Quant à moi, je suis décidé de me déplacer. À Strasbourg. Muni bien sûr de mon attestation. Et j’espère sans contravention. J’ai là-bas un frère à relayer. Une mère à choucrouter. Et une plateforme à animer. Journées télétravaillées. Adieu Marseille et le soleil de ma terrasse, bonjour riesling, kugelhof et corona : bienvenue en Alsace ! Tiens, j’ai une idée. Un sondage pour Metis : vous êtes plutôt saucisses ou panisses ? Là Victor tu t’égares et si tu continues, chez Metis on ne te parlera plus. Et on ne te publiera plus, non plus. Foin de malentendu, revenons donc à nos contenus.

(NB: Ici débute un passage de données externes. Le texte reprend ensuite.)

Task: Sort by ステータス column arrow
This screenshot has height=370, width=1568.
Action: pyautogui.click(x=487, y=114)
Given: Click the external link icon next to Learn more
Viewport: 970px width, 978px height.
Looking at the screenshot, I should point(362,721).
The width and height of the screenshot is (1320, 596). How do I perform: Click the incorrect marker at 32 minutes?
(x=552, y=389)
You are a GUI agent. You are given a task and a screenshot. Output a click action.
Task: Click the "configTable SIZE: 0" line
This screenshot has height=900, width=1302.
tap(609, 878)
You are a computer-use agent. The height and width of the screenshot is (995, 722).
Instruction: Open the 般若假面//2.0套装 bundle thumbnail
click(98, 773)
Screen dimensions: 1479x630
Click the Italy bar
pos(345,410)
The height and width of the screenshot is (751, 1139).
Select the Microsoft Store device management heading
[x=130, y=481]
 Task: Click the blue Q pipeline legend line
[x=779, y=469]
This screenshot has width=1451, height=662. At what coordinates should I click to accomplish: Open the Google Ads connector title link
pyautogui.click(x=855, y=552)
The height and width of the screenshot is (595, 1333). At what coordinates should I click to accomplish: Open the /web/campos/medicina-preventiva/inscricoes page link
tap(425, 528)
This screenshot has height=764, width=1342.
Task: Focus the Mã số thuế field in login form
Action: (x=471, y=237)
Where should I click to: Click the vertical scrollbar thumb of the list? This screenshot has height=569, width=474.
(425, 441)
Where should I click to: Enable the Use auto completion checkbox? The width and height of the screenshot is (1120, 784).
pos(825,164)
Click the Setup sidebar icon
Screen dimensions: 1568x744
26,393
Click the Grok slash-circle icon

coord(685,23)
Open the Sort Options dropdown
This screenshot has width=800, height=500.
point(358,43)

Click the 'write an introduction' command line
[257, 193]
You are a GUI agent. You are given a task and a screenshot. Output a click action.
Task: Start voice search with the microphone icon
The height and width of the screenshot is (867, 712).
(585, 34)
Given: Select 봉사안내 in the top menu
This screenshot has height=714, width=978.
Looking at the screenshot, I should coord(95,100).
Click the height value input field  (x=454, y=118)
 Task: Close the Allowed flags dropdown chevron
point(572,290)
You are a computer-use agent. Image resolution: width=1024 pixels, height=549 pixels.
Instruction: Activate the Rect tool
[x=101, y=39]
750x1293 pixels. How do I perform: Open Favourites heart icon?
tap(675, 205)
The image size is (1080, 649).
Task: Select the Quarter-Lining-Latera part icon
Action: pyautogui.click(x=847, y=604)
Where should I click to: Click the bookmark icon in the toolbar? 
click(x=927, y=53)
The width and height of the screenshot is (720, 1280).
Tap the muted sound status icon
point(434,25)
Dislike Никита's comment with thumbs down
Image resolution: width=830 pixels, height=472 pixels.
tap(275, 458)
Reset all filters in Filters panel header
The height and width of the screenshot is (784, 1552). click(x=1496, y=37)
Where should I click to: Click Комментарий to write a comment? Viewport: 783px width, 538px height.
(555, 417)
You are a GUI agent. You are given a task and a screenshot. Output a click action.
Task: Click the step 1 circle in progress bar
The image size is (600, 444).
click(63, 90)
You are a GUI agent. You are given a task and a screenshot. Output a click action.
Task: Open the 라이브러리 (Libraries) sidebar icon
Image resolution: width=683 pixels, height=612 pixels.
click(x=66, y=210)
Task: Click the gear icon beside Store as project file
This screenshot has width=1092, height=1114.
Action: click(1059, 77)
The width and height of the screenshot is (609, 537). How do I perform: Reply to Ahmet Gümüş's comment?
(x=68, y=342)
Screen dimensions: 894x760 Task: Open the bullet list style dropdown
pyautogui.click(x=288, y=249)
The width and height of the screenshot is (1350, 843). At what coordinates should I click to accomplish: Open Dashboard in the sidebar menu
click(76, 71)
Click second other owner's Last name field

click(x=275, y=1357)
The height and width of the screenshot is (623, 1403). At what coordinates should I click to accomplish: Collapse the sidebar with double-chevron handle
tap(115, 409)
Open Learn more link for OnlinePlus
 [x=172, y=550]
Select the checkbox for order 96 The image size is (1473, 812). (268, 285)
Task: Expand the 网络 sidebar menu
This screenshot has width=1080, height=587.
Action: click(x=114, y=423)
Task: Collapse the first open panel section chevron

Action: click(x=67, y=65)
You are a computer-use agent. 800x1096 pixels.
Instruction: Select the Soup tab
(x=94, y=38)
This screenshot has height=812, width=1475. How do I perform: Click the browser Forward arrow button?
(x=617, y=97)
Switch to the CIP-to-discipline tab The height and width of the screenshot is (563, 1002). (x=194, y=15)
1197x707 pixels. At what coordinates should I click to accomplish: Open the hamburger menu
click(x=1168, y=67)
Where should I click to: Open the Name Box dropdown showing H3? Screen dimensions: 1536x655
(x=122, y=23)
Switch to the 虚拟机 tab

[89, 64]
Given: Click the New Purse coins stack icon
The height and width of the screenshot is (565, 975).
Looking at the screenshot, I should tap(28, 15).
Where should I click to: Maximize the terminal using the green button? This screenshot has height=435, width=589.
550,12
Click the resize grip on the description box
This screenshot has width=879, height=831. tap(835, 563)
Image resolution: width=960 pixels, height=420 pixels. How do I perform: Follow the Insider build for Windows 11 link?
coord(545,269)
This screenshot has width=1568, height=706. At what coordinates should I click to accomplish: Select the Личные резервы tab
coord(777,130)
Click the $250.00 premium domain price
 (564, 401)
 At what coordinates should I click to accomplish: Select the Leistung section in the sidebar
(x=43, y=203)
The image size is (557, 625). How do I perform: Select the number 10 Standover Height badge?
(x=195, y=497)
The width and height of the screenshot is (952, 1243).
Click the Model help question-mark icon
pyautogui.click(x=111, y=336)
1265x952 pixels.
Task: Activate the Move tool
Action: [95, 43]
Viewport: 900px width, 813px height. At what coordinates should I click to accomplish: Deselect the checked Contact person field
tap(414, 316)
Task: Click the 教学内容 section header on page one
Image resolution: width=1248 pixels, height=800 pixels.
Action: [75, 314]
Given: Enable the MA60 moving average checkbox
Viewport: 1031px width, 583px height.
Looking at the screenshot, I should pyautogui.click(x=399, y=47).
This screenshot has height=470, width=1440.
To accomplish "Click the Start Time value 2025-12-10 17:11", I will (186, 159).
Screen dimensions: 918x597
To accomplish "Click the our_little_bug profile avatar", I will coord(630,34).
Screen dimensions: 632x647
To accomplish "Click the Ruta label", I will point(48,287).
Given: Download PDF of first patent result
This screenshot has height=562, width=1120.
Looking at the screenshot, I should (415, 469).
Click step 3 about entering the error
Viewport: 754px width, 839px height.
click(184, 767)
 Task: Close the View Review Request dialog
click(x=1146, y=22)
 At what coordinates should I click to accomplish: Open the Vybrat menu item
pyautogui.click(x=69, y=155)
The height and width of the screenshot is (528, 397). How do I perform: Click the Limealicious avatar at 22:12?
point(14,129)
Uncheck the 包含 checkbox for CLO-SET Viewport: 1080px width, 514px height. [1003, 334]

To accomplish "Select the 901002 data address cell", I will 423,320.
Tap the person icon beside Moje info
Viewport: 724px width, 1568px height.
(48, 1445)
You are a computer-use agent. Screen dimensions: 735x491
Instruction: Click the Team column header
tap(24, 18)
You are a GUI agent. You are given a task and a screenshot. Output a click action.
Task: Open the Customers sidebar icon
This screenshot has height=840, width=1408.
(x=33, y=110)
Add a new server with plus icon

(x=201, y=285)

Cette semaine, rien ou presque à signaler du côté de la plateforme jeveuxaider. Si ce n’est une chose qui je dois le dire m’a quelque peu énervé. Entretien d’Attal dans la presse locale. Qu’en matière de réserve civique, le ministre en charge communique, c’est normal, c’est politique. Mais qu’après avoir tout fait ou presque pour la flinguer – et ce jusqu’à fin février ! – il en revendique désormais la paternité, c’est plus que culotté ! Contraire aux faits et à la vérité ! Le « Nouveau Monde » avait promis un peu d’éthique. Ce moment fut on l’a vu assez météorique : l’on revint vite aux bons vieux tics. Et encore plus si à Hollande l’on pouvait faire la nique. Car sur la réserve civique, il faut rendre à Dieu ce qui est à Dieu, et à François ce qui est à François. Elle ne doit rien à Jupiter et tout à l’ex de Trierweiler. Le cadre politique comme la plateforme numérique. C’est grâce à lui que le dispositif a été pensé, proposé et voté. Janvier 2017, loi Egalité et Citoyenneté. On nous parle d’une ère nouvelle, et même parfois d’humilité. Mais à la moindre occasion, qu’est-ce qui pointe le bout du nez ? Une insupportable vanité. Bon, désolé si je me laisse emporter. Mais là, vraiment, faut pas charrier !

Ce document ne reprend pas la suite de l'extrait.